Before Transformers, sequence tasks used RNN/LSTM encoder-decoder models. They worked, but had major scaling and context limitations.
Pre-attention Seq2Seq bottleneck
Classical encoder–decoder RNNs read input token-by-token, then pass a single context vector to the decoder. For a 100-word paragraph, details from early words (e.g. noun number, gender) are squeezed into one fixed-size vector (often 512 dims) and degraded by later tokens.
flowchart LR
E1[Encoder: The] --> E2[cat] --> E3[sat]
E3 --> V[Context vector bottleneck]
V --> D1[Decoder: Le] --> D2[chat]
V -.-> L[Long inputs lose early detail]
Five fatal bottlenecks of classical sequence models
Fixed context bottleneck — one vector cannot faithfully store long inputs.
Vanishing / exploding gradients — error signals decay or blow up across long time chains.
Poor long-range dependencies — early token influence fades over many steps.
No training parallelism — step t waits for t−1, under-using GPUs.
Uniform input treatment — no dynamic focus on the most relevant source words.
Cross-attention (Bahdanau 2015) — first fix
Instead of one dead vector, the decoder keeps all encoder hidden states in a memory cache. At each decoding step it computes alignment weights αti — a spotlight over source positions — and builds a dynamic context: c_t = Σ α_ti · h_i.
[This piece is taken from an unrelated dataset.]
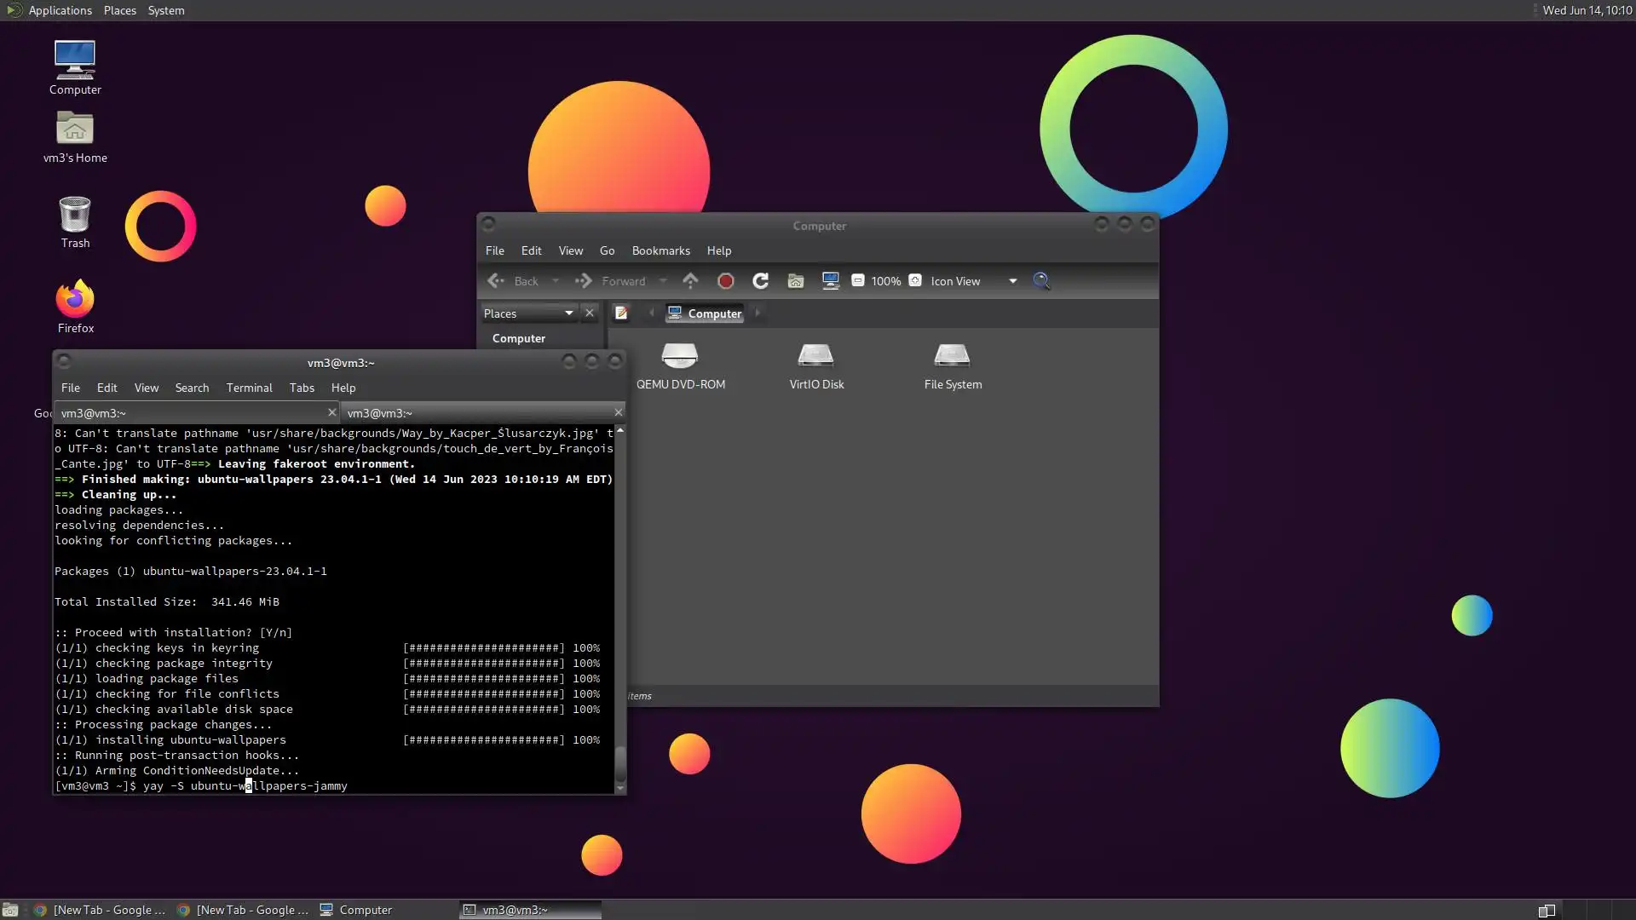The image size is (1636, 920).
Task: Click the Reload icon in the file manager toolbar
Action: [x=760, y=281]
When translating “cat” → “chat”, weights might be [0.05, 0.90, 0.05] on “The / cat / sat”.
Why the Transformer was the next leap
Self-attention replaces recurrence — every token queries every token in parallel.
Dependency path length becomes O(1) across the sequence mesh vs O(n) along an RNN chain.
Full GPU parallelism — entire sentences processed as matrix batches.
Multi-head attention captures different relation types (syntax, semantics, position) simultaneously.